• [Problem 1]: In the Bunker Hill article, how far from Port-au-Prince is La Gonave?
• [Problem 2]: Repeat word for word the part of the Bunker Hill article that opens with the words containing "In the small" and closes with "of needed supplies.".

• [Passage shown]:
Bunker Hill responds to remote Haitian island
Posted : Friday Jan 22, 2010 20:30:59 EST
SAN DIEGO — One day after arriving off Haiti’s coast to join in the massive U.S. military relief operation, guided missile cruiser Bunker Hill got its first major mission Wednesday from a desperate e-mail.
The massive Jan. 12 earthquake that’s killed more than 100,000, toppled countless buildings and damaged vital infrastructure has led thousands of scared and injured Haitians to flee by boat to La Gonave, a mountainous island that sits 20 miles west of Port-au-Prince.
In the small coastal town of Pointe-a-Raquettes, a Catholic missionary priest named Father Roosevelt Leriche had issued a call for help. More than 2,000 people displaced from their own towns ashore had inundated the town of 3,000 already suffering from a lack of drinking water, food and medical supplies, Leriche told friends with a Michigan-based religious group. The request for help reached the Navy, and Rear Adm. Ted Branch, Carl Vinson Carrier Strike Group’s commander, handed the mission to Capt. Dominic DeScisciolo. DeScisciolo, who commands Bunker Hill, contacted the priest and got a list of needed supplies.

• [Extracted material]:
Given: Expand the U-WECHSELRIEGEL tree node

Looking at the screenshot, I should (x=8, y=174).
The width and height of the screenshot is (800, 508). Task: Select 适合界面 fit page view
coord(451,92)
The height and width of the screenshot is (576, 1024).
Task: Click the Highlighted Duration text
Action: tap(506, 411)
---
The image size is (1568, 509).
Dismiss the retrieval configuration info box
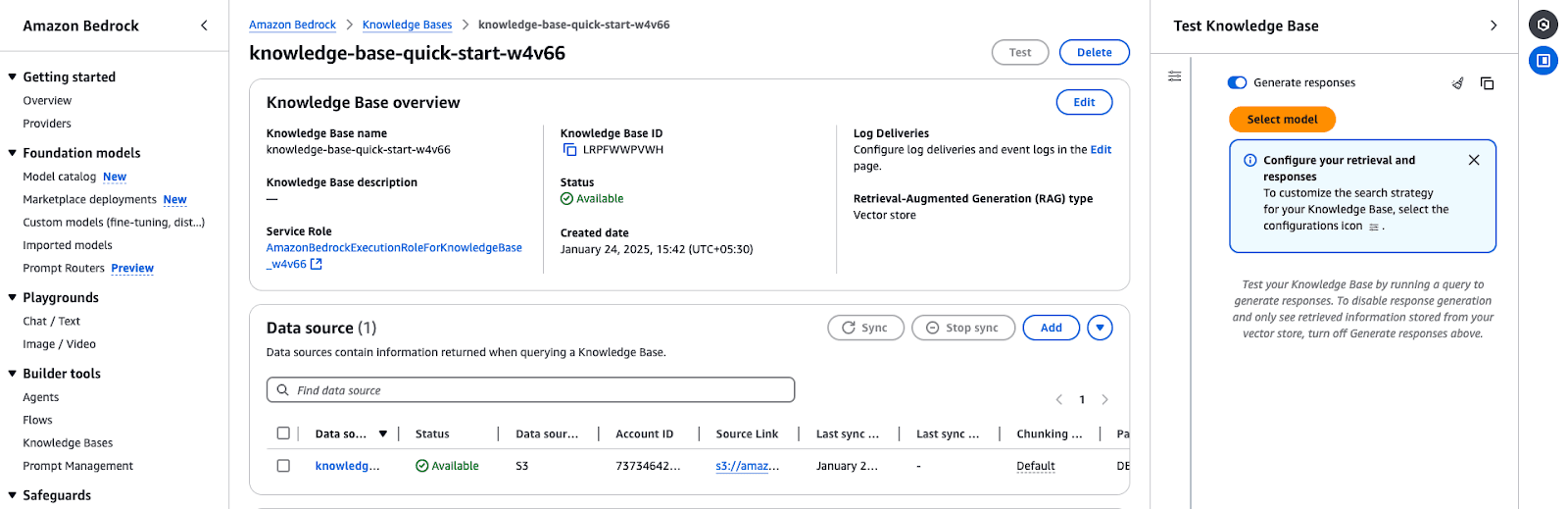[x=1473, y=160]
==
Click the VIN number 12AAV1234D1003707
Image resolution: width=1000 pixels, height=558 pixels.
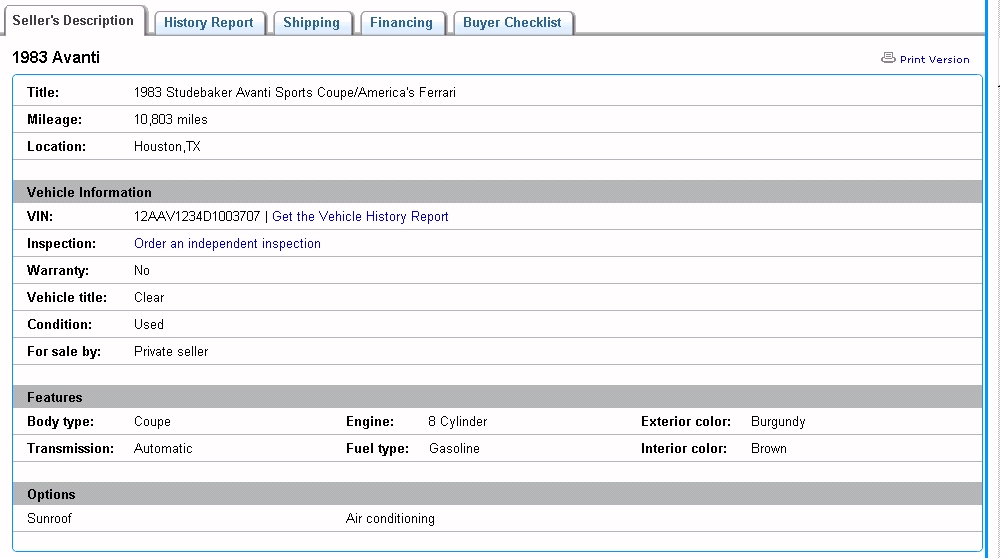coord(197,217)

• [Task solution 1]: 20 miles west of Port-au-Prince

• [Task solution 2]:
In the small coastal town of Pointe-a-Raquettes, a Catholic missionary priest named Father Roosevelt Leriche had issued a call for help. More than 2,000 people displaced from their own towns ashore had inundated the town of 3,000 already suffering from a lack of drinking water, food and medical supplies, Leriche told friends with a Michigan-based religious group. The request for help reached the Navy, and Rear Adm. Ted Branch, Carl Vinson Carrier Strike Group’s commander, handed the mission to Capt. Dominic DeScisciolo. DeScisciolo, who commands Bunker Hill, contacted the priest and got a list of needed supplies.